:: SUPPLIED RECORDS ::
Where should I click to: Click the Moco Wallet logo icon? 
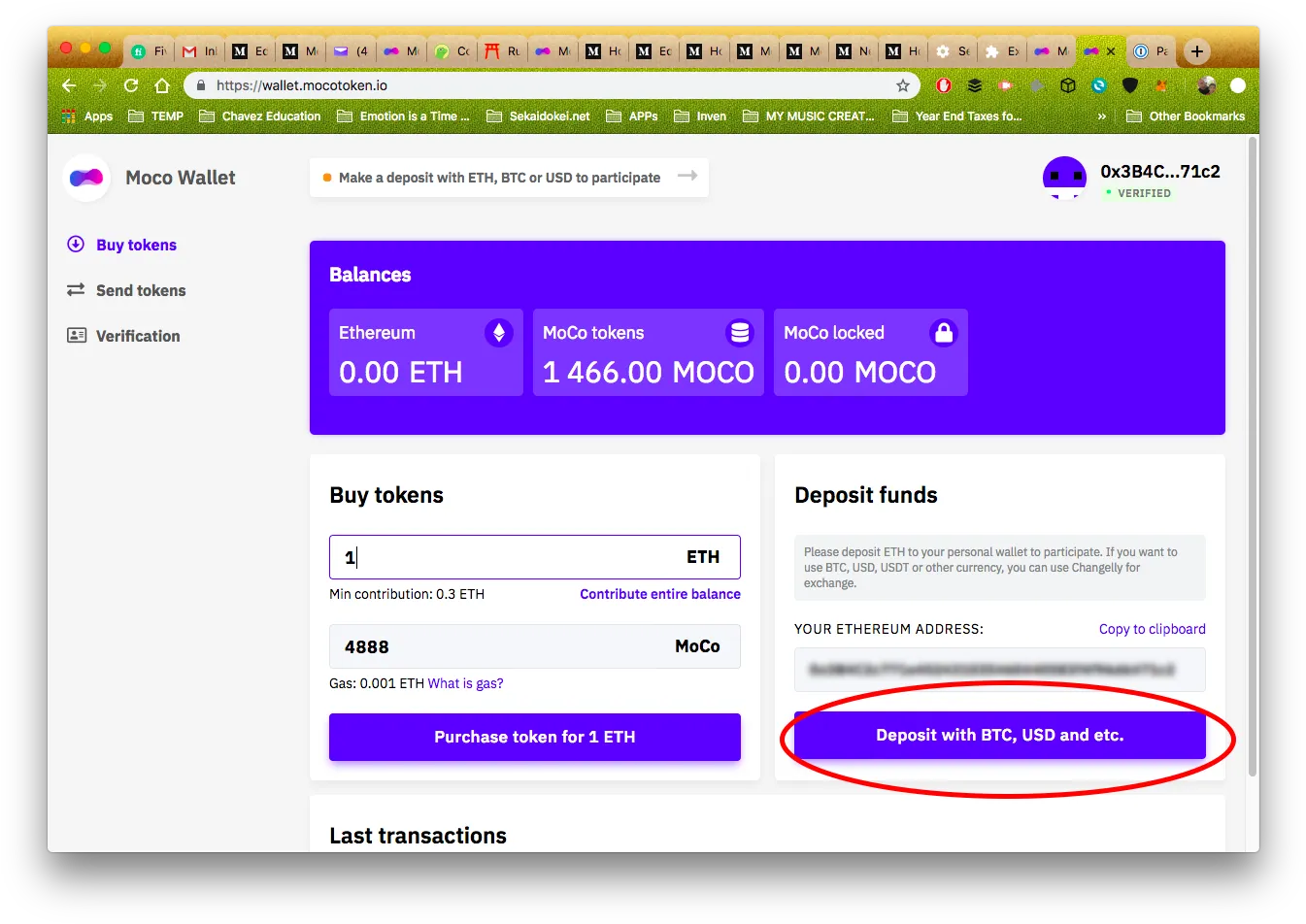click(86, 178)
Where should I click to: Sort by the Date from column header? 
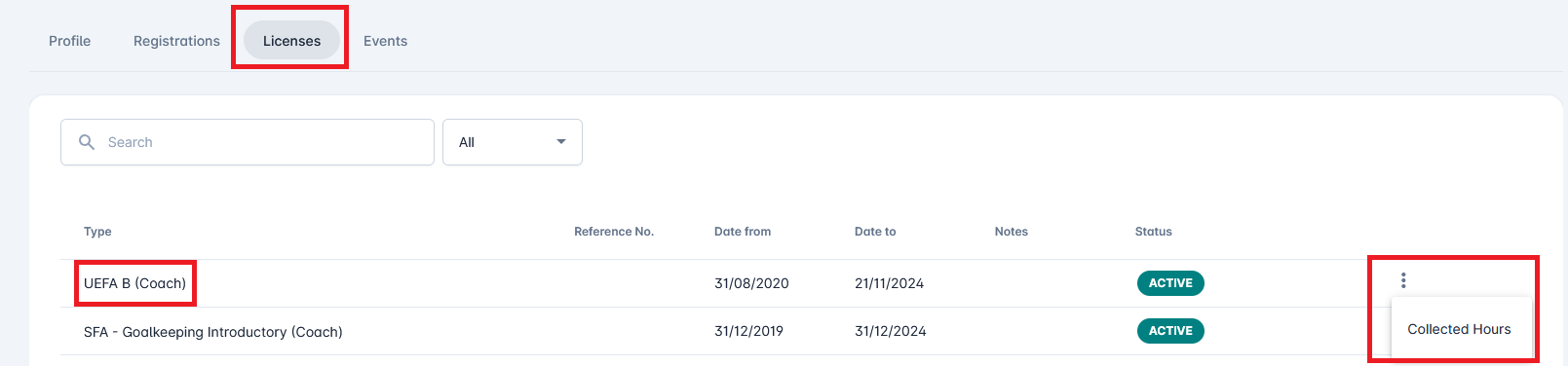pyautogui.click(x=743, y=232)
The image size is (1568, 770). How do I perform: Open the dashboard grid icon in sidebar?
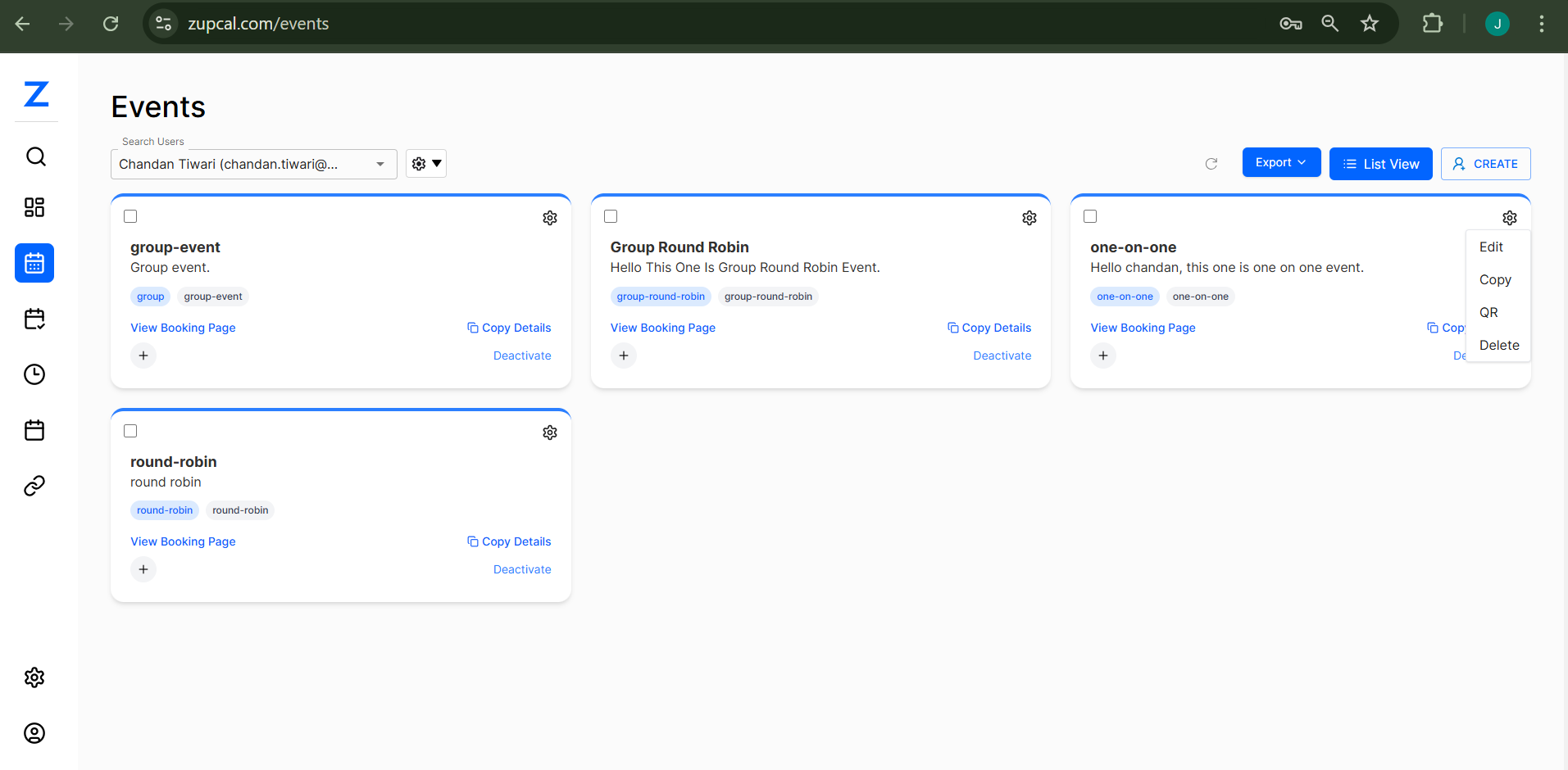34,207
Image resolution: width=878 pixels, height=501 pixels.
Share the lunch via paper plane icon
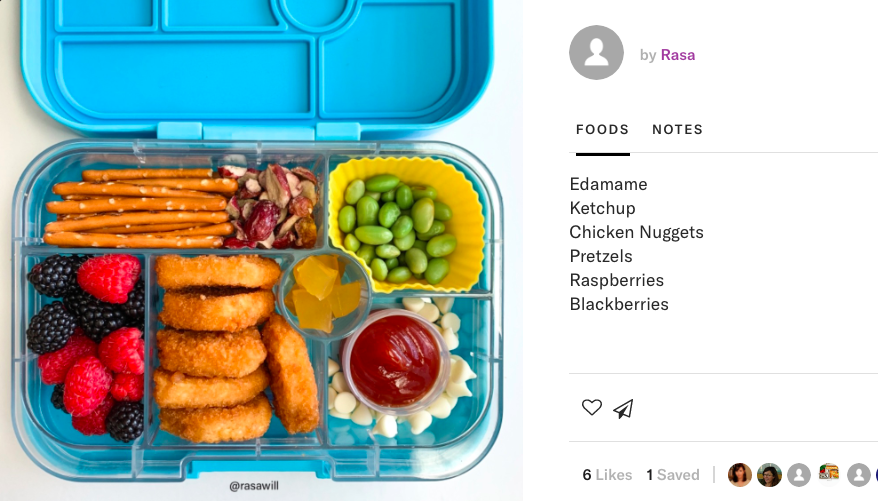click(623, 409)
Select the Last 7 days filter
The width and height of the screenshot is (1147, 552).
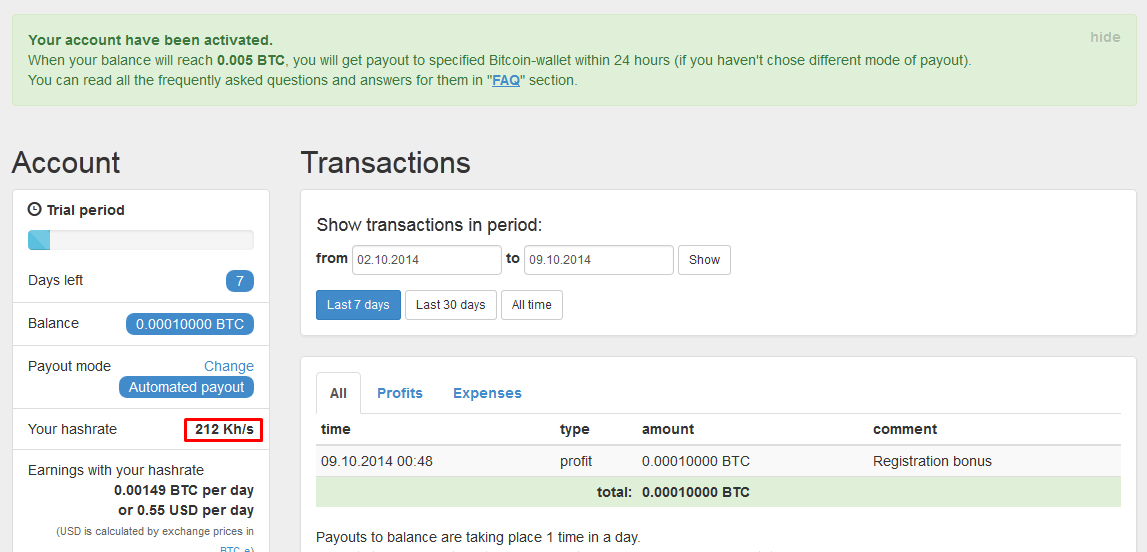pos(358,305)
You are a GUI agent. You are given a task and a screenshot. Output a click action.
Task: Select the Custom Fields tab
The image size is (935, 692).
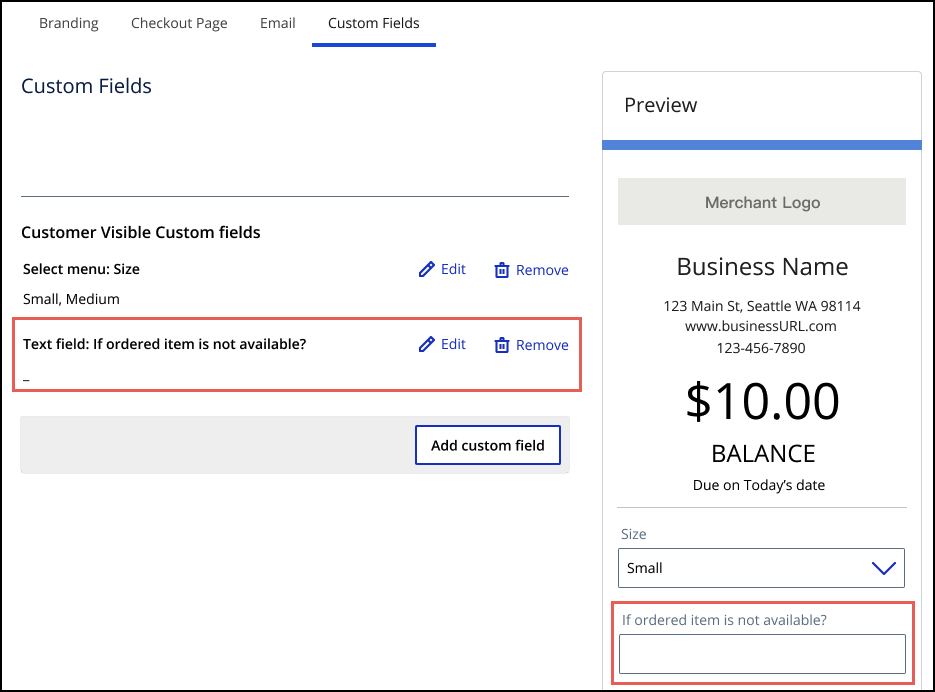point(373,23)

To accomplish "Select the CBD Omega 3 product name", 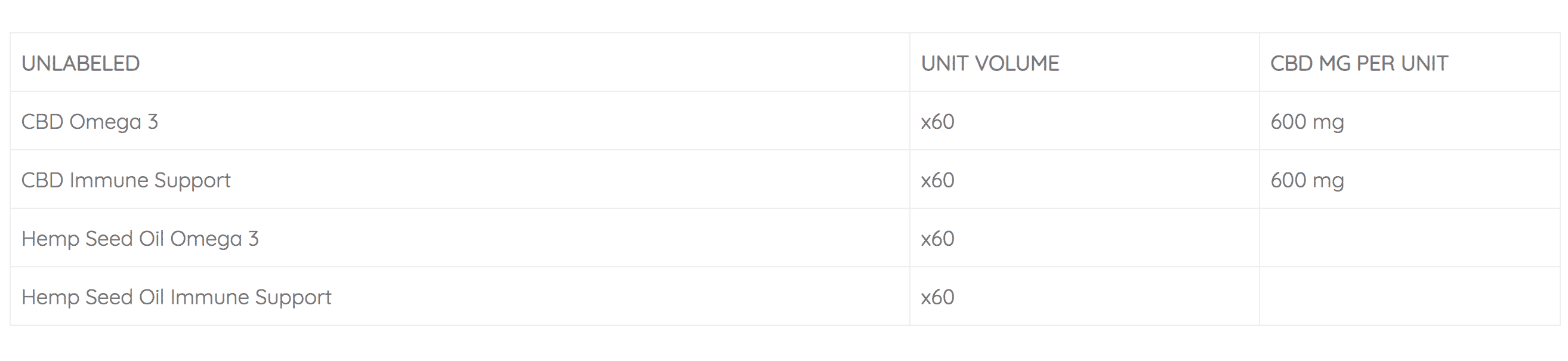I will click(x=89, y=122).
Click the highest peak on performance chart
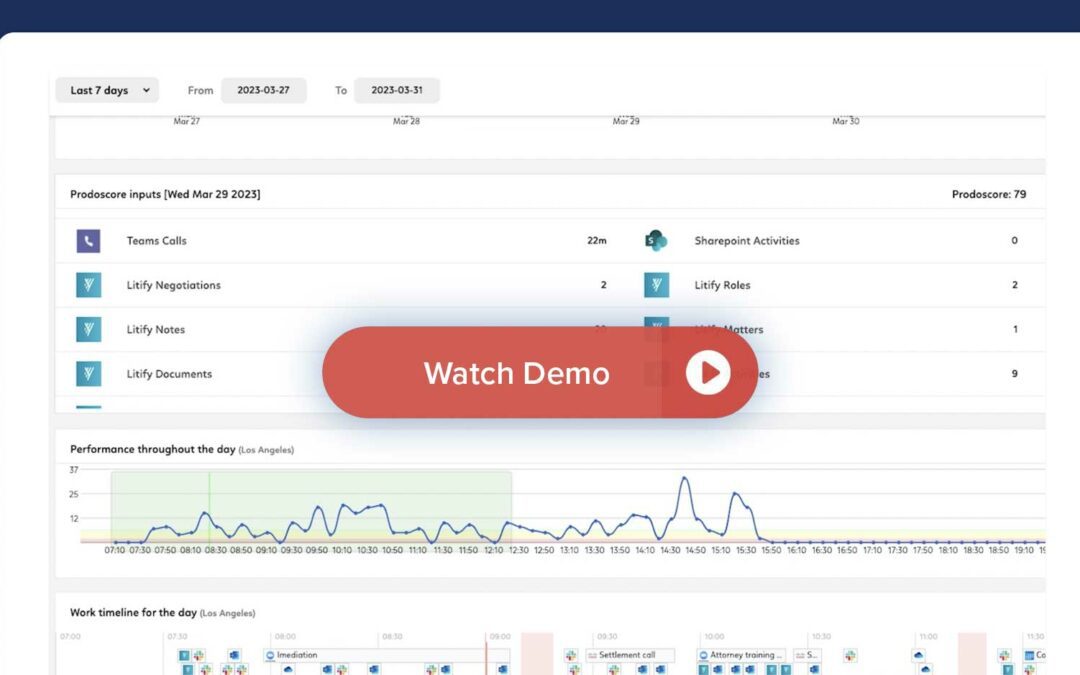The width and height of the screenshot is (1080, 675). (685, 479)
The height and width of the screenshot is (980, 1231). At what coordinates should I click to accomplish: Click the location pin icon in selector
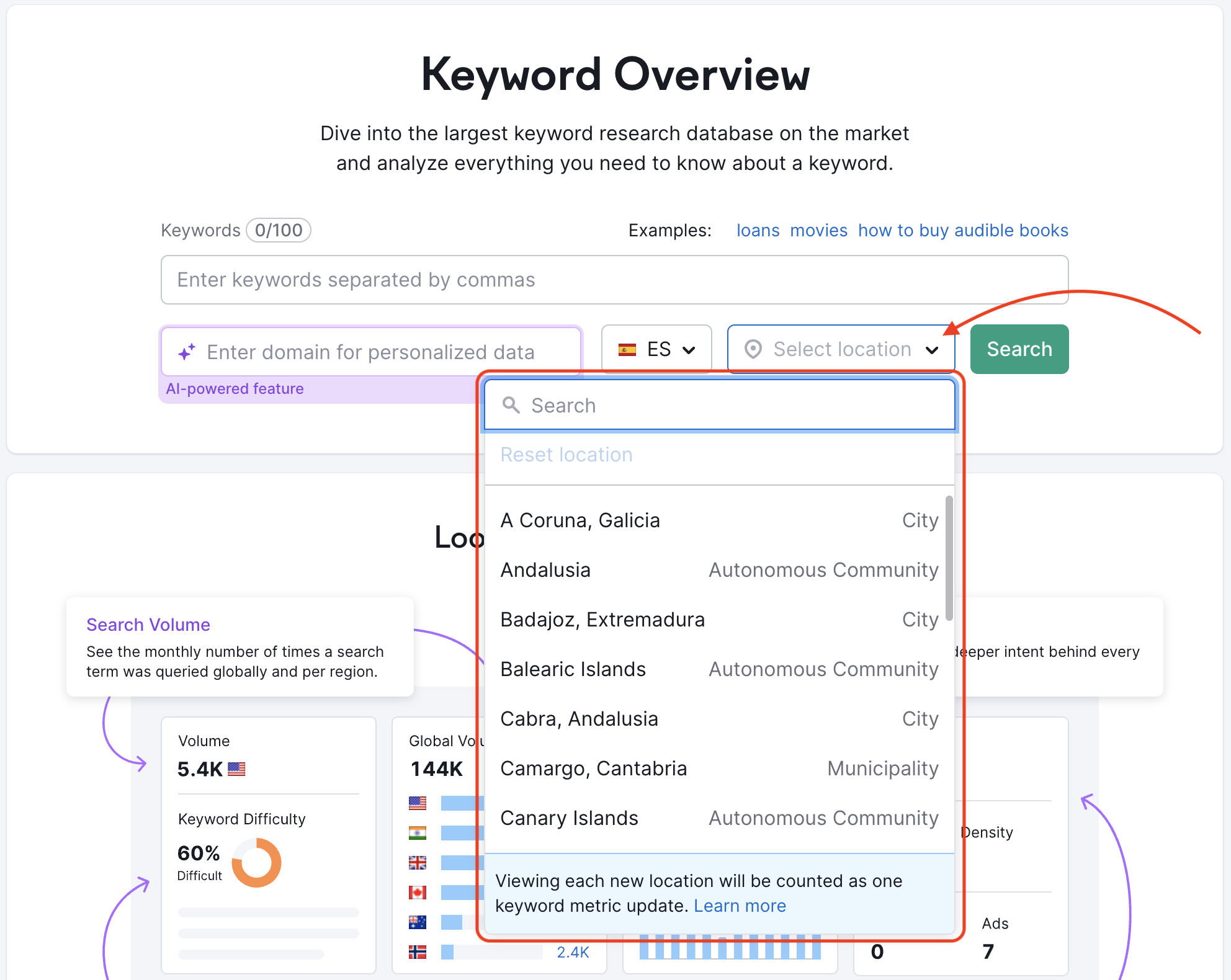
:::
• **WORK INSTRUCTION**: Pictures aside, return exactly the lines from the data above, starting at the line that has "The image size is (1568, 770)." and ending at the line that has "Select the Last 7 days filter", both included.

• **COMPLETED EXERCISE**:
The image size is (1568, 770). How do I perform: Open the dashboard grid icon in sidebar?
34,207
Image resolution: width=878 pixels, height=501 pixels.
Share the lunch via paper plane icon
click(623, 409)
Select the Last 7 days filter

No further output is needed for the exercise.